In this project, we studied mechanisms how prevention of hyperglycemia and relative starvation may protect against critical illness-induced multiple organ failure. A crucial role for mitochondrial damage was found. Moreover, activation of autophagy - an essential cellular repair process that is potently suppressed by nutrients and by anabolic hormones - was identified as potential therapeutic strategy for this condition.
Nutrients, insulin and muscle wasting during critical illness
We gained more insight in the impact of the combination of intravenous nutrition with the infusion of insulin to maintain normoglycemia, on severe muscle wasting during prolonged critical illness. We concluded that parenteral feeding during critical illness may reduce muscle catabolism at the expense of a threat to vital organs by impairing autophagy, the physiological systems to clear cellular damage.
Computerized data management in the Intensive Care Unit : Predictive modeling, time series analysis and opportunities for support of care
The amount of patient related data generated in the ICU exceeds human cognitive capacity by far. Computerized data analysis, using automatically learning methods, allows to develop applications such as clinical decision support tools and predictive models, adapted to a specific clinical context. This doctoral project is a first step in this exciting and novel research domain.
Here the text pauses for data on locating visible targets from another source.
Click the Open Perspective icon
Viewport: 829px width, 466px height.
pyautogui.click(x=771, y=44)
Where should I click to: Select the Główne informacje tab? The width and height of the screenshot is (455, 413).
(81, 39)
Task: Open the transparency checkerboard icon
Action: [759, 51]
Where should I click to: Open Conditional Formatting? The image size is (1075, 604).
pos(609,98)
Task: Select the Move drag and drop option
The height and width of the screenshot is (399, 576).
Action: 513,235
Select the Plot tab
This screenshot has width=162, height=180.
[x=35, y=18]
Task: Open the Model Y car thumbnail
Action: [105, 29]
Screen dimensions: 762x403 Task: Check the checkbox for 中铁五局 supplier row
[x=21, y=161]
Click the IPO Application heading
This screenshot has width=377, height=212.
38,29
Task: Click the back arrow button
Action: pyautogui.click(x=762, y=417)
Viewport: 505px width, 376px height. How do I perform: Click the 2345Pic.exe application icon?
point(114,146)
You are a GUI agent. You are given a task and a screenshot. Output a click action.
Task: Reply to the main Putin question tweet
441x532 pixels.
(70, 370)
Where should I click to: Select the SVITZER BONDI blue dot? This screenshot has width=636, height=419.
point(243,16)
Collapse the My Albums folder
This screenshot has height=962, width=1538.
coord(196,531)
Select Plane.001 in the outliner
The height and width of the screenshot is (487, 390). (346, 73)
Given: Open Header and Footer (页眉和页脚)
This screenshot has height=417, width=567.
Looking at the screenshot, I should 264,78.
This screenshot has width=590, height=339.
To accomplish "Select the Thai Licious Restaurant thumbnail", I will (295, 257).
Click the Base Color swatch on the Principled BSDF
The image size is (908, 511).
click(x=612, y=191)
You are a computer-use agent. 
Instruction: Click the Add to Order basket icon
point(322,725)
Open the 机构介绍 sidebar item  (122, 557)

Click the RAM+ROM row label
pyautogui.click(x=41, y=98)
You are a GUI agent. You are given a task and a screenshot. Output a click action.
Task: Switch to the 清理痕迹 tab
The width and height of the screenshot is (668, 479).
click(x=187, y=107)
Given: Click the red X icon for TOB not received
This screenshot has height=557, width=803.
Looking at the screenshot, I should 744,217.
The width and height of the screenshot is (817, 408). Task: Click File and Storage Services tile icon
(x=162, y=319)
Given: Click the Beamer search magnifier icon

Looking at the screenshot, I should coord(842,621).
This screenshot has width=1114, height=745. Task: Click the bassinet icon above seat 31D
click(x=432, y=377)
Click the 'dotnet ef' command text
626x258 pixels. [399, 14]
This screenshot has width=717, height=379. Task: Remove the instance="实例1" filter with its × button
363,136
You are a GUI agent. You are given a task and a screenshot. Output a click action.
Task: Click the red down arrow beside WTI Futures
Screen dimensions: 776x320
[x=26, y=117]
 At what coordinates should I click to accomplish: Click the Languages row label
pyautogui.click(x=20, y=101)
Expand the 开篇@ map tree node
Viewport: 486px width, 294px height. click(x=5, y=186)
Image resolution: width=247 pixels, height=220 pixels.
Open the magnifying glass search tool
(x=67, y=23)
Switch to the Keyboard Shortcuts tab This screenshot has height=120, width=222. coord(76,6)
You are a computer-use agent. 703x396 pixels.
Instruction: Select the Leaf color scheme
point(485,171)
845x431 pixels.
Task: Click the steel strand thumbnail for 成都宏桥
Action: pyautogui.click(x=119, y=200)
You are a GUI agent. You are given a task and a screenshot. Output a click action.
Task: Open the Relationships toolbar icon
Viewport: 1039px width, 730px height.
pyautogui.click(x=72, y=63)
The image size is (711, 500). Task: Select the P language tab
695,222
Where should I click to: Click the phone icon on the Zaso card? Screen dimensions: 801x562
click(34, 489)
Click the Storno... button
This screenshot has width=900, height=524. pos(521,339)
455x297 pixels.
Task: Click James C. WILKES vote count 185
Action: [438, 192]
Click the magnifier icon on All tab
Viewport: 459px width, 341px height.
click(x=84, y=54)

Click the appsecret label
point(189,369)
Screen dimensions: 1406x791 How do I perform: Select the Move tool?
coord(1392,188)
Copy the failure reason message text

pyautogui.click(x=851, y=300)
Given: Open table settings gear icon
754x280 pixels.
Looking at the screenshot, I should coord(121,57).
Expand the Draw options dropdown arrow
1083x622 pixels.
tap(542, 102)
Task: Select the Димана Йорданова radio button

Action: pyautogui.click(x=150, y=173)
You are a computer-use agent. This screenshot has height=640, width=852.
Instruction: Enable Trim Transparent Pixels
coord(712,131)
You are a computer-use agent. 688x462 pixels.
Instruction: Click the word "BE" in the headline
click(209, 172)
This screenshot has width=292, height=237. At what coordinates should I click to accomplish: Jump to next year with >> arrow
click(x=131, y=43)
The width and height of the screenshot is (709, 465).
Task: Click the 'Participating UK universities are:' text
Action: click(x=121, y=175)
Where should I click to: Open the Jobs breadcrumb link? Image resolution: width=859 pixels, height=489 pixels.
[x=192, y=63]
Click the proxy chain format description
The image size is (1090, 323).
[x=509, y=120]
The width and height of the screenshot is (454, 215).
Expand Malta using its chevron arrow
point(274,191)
Peripheral and Respiratory Muscle Weakness in ICU : Causes and Consequences
We showed that normalising glycaemia reduced the incidence of CIP/CIM and the need for prolonged mechanical ventilation in a medical ICU. This benefit was confirmed in a meta-analysis and in daily care. Diaphragmatic force measured with bilateral anterior magnetic phrenic nerve stimulation showed a logarhitmtic decline with increasing duration of mechanical ventilation, fitting the concept of ventilator induced diaphragmatic function.